Unfortunately for the Seville-based club and their dedicated followers, a year that should have sparked such celebrations has started with their team deep in the relegation mire, way down in 18th place in Spain's 20-team Primera division


100 years of football

The Betis story began way back in 1907, when a group of friends decided to set up a team called Sevilla Balompie to challenge the already-established Sevilla FC. The club's founders decided on a strip based on the green and white of the Andalusian flag, a region where the colour olive green has a near-spiritual significance.

After breaking into the Primera Division in 1932, the Verdiblancos took just three years to win the league title. However, the post-civil war years hit the club hard, with the Beticos going on to languish in Spanish football's third tier for seven years, where they teetered on the brink of financial ruin.

The arrival of Benito Villamarin as President in 1955 signalled the start of a new era for the Andalusian outfit. Villamarin's ten-year spell in charge transformed the underlying mentality of the club, bringing in much-needed core business values and tidying up the club's accounts. During his reign the team made it back into the top flight, celebrated their 50th birthday in style and made the sound financial move of purchasing the Estadio Heliopolis outright.

Even more was to follow in the 1963/64 campaign, as the club finished in third place to guarantee their involvement in the following season's Inter-Cities Fairs Cup, their first experience of European competition. The euphoria would not last however, with Betis suffering the ignominy of relegation just two years later.

The fans would have to wait until the 1970s to celebrate their next piece of silverware, this time coming in the shape of the 1977 Copa del Rey. All the while, bubbling away in the background, the tremendous rivalry between the two Seville sides continued apace.

Fast forward to the 2004/05 season, when experienced coach Lorenzo Serra Ferrer led his side to a dream finish to the campaign, sealing a lucrative UEFA Champions League place and adding another Copa del Rey crown to their trophy cabinet. The level of expectation generated by the team's exploits would gradually dissipate the following year though, as Betis struggled to compete on two fronts, eventually finishing in 14th place in the league.

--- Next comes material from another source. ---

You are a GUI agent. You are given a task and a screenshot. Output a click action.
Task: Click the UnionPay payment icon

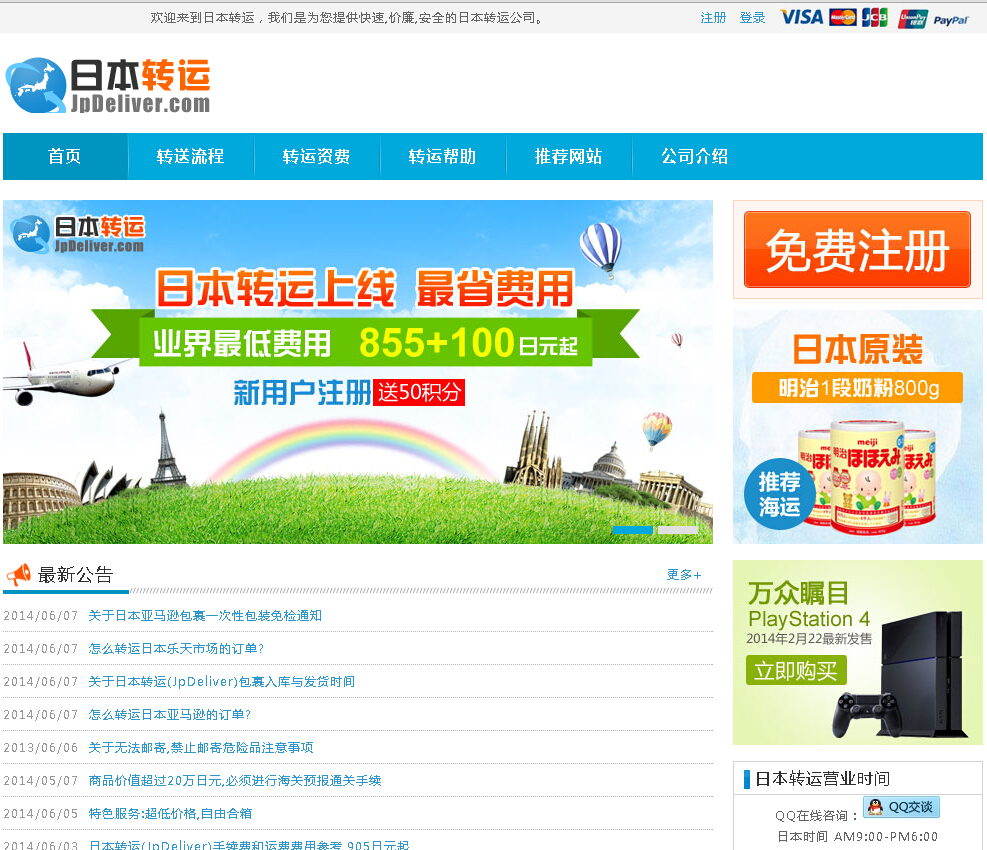912,18
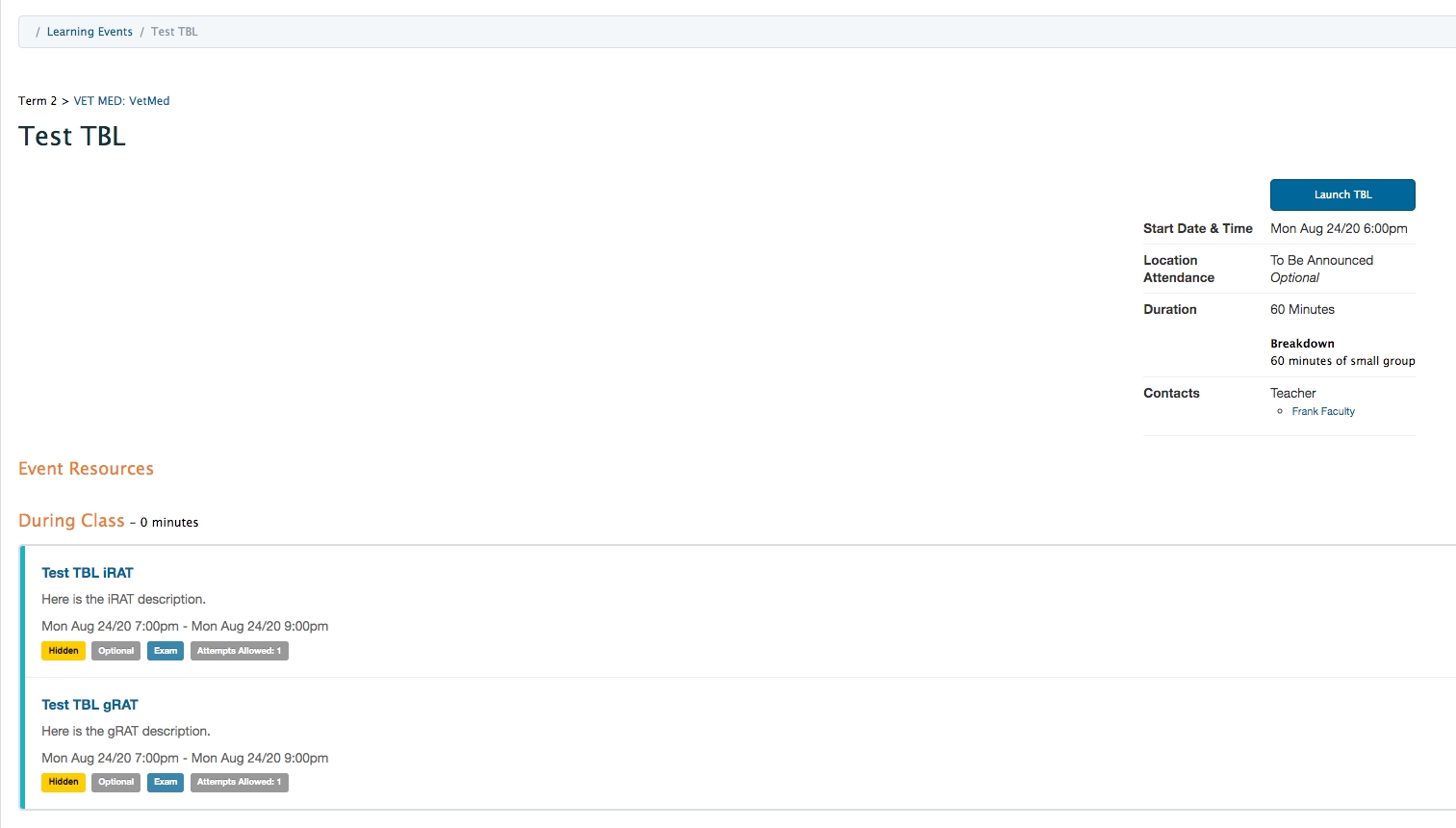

In Europe, the might of English heavyweights Liverpool and Chelsea prevented Betis from progressing from Group G of the Champions League, the Beticos having to make do with a place in the UEFA Cup. Then, after dropping out of that particular competition at the last 16 stage, the club and their ever-loyal fans looked on in agony as eternal rivals Sevilla went on to lift the trophy on a balmy night in Eindhoven.